Basic Judaism

What is Judaism? When did Judaism begin?

What is Judaism? What do Jews believe? When did Judaism begin? Rabbi Berel Wein explains the core beliefs and frameworks of Judaism, and what makes it different from other religions

What is Judaism?
Judaism is the oldest of the monotheistic religions in the world. The basic ideas and moral values of Western civilization are based on Judaism.
 
Judaism is unlike Christianity and Islam because Judaism doesn’t actively proselytize anyone. Judaism believes that all human beings have a share in the world to come.
 
Judaism obligates Jews to perform daily ritual commandments of the Torah , such as the Sabbath, dietary laws, family purity laws etc.
 
Jews are meant to be the influential moral force in the world, like G-d said to our Forefather Abraham “The world will be blessed through you and your descendants”.
 
Judaism is based upon the fact that there was a revelation at Mount Sinai in front of millions of Jews. At the revelation on Mount Sinai the Jewish People received the 10 commandments and the Torah.

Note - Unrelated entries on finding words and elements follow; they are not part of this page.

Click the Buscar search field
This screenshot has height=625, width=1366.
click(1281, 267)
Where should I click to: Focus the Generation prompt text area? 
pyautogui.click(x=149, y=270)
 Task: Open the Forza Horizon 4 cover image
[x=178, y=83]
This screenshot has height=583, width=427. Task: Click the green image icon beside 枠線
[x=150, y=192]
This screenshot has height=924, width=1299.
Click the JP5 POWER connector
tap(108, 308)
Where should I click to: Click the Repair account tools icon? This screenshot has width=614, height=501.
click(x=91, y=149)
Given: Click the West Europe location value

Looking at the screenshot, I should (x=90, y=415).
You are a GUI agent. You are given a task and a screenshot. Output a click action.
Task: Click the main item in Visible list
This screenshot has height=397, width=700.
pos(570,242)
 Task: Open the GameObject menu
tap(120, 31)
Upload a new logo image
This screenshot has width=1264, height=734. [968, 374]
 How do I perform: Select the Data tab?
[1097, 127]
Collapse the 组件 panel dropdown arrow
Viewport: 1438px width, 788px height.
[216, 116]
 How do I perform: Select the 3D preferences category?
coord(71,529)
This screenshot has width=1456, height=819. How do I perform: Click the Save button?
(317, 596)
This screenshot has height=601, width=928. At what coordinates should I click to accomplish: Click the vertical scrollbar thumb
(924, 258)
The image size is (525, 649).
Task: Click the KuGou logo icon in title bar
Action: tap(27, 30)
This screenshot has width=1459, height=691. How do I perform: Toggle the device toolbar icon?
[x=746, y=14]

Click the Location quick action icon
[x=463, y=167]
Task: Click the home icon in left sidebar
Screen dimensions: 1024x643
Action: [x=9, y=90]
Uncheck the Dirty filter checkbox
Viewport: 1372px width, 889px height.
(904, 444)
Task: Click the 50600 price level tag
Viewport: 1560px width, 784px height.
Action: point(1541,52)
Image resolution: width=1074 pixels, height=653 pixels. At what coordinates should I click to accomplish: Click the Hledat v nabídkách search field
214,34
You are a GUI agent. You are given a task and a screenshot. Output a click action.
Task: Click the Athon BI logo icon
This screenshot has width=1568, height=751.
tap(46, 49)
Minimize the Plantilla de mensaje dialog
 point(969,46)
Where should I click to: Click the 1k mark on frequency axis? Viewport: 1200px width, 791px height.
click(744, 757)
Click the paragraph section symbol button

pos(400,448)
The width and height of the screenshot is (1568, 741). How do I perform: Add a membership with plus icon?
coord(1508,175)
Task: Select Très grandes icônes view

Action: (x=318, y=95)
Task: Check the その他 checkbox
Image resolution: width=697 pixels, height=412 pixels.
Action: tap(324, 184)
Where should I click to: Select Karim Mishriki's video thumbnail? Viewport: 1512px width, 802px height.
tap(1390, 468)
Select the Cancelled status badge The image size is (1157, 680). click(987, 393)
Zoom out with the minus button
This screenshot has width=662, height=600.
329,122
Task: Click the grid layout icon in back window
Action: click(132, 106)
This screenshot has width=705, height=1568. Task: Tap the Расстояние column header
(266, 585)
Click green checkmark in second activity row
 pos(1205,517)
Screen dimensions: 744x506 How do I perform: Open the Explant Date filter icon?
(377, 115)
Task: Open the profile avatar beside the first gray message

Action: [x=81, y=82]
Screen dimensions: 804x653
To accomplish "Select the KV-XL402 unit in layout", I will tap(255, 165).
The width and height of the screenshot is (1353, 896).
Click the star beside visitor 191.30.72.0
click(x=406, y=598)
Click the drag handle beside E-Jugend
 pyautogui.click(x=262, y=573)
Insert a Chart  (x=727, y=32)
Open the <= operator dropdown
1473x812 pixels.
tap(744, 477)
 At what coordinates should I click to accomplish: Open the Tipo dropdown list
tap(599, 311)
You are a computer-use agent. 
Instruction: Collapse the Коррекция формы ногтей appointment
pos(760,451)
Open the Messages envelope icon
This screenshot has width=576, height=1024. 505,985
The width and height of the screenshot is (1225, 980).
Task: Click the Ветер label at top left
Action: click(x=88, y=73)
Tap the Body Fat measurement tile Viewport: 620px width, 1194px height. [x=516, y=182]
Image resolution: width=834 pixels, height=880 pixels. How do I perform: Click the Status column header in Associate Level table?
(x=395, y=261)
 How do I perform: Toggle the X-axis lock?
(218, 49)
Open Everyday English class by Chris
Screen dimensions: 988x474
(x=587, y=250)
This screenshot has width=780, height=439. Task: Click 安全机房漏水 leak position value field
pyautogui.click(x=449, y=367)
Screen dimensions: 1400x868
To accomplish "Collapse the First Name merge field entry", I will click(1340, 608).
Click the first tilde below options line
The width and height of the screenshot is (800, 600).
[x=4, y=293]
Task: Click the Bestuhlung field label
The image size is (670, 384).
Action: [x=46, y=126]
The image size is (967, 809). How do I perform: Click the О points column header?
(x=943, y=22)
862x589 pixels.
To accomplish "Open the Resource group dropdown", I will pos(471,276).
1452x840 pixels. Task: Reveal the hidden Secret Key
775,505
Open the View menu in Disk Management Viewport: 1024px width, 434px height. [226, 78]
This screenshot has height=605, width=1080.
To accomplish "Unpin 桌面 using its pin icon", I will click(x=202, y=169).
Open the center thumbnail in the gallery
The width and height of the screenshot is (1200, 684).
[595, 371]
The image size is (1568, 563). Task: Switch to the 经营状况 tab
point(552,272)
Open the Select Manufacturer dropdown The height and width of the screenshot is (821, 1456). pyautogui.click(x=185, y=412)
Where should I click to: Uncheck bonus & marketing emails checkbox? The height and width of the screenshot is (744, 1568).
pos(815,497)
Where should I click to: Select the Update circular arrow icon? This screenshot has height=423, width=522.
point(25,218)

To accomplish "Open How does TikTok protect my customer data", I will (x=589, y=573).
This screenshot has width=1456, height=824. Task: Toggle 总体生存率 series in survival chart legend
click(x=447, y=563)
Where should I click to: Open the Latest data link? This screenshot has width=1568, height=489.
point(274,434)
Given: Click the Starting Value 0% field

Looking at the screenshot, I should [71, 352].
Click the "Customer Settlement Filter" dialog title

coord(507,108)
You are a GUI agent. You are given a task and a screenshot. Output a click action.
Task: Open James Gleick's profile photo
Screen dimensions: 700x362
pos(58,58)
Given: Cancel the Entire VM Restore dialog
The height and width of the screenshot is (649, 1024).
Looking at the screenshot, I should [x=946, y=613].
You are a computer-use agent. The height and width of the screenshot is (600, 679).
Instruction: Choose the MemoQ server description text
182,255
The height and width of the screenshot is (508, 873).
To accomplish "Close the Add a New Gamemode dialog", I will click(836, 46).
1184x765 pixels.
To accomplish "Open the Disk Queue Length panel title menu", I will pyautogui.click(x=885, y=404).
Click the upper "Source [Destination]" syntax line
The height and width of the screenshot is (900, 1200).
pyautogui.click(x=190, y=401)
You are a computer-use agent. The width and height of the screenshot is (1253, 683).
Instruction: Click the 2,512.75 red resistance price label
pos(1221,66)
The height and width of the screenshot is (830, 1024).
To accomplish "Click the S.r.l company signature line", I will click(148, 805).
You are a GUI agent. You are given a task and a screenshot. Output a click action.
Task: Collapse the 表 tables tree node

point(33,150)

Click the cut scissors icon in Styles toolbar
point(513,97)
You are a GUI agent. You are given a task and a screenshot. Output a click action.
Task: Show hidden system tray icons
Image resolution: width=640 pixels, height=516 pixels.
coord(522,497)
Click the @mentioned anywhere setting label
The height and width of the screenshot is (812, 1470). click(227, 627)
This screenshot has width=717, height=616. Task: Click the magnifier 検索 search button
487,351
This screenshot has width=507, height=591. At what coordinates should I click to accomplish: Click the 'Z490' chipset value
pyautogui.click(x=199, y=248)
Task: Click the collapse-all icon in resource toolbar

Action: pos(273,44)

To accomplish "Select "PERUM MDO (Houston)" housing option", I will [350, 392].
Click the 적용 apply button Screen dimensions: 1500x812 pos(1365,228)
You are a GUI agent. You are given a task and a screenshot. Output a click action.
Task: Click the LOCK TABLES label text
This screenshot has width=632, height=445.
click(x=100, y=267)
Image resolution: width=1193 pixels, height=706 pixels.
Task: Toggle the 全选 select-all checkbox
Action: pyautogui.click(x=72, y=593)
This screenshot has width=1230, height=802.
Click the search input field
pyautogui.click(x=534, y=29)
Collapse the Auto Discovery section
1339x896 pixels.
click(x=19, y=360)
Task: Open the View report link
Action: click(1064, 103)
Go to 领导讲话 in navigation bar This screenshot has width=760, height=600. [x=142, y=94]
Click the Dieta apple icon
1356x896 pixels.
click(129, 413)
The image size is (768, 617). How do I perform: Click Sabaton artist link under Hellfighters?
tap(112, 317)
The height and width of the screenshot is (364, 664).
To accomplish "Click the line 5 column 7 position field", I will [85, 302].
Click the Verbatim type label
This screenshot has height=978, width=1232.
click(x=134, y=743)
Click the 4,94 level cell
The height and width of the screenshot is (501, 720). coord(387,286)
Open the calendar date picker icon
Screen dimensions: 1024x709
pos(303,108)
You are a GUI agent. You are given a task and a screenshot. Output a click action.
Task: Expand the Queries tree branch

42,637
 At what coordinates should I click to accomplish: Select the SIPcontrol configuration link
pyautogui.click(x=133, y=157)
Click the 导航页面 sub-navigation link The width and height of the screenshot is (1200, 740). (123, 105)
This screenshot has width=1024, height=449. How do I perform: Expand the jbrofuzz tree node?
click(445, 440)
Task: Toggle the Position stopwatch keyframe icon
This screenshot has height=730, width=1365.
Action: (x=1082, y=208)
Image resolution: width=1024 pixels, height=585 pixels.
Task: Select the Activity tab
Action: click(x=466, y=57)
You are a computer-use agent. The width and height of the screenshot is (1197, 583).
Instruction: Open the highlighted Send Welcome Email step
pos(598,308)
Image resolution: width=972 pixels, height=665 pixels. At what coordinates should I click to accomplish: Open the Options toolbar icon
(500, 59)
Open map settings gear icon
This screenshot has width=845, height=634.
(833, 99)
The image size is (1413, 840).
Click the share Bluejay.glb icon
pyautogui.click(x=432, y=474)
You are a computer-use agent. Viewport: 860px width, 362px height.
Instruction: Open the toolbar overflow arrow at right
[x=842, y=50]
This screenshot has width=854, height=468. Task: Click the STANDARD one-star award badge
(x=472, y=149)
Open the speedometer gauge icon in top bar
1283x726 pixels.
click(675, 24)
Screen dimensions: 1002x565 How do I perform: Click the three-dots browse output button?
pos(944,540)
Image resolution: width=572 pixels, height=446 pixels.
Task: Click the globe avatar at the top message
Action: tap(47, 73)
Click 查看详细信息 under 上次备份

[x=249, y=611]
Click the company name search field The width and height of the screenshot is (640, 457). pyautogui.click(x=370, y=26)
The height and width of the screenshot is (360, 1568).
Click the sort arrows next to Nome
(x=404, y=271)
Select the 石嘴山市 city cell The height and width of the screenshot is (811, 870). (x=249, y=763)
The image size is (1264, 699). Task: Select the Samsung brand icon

The Torah (Hebrew Bible) is the book by which G-d intended Jews to live by and which influences all of mankind. The revelation at Mount Sinai is the central core of Jewish belief.
 
Judaism is clearly defined; it is a system of behavior that is divided into laws that govern our relationship with the Creator and our relationship with other human beings. The Torah is a way of pleasantness, kindness and goodness, as well as a practical way of life.
 
Judaism includes the Written Torah, the Oral Torah, Torah Laws, customs, traditions mysticism and more.
 
Judaism doesn’t preach intolerance to others and doesn’t force itself upon others. Judaism however is particular to the Jewish People and demands a great deal from the people as a whole and from each and every individual Jew.
 
Judaism teaches us that we are responsible for our actions and that reward and punishment are a part of life and afterlife. It teaches us that there is immortality to the soul; that life doesn’t end with death. It teaches us that raising children and having a family is itself the blessing G-d wanted us to have.
 
Jewish life and Jewish continuity is dependent upon the behavior of Jews in each and every generation.
 
There are ‘so to speak’ different streams of Judaism today, though those streams don’t define Judaism, they define different types of Jews. The idea of knowing, understanding and learning about Judaism is therefore central to Jewish life and Jewish survival.
 
A Jew should always attempt to become knowledgeable and know more about his faith, the history of the Jewish People and the reason we were created.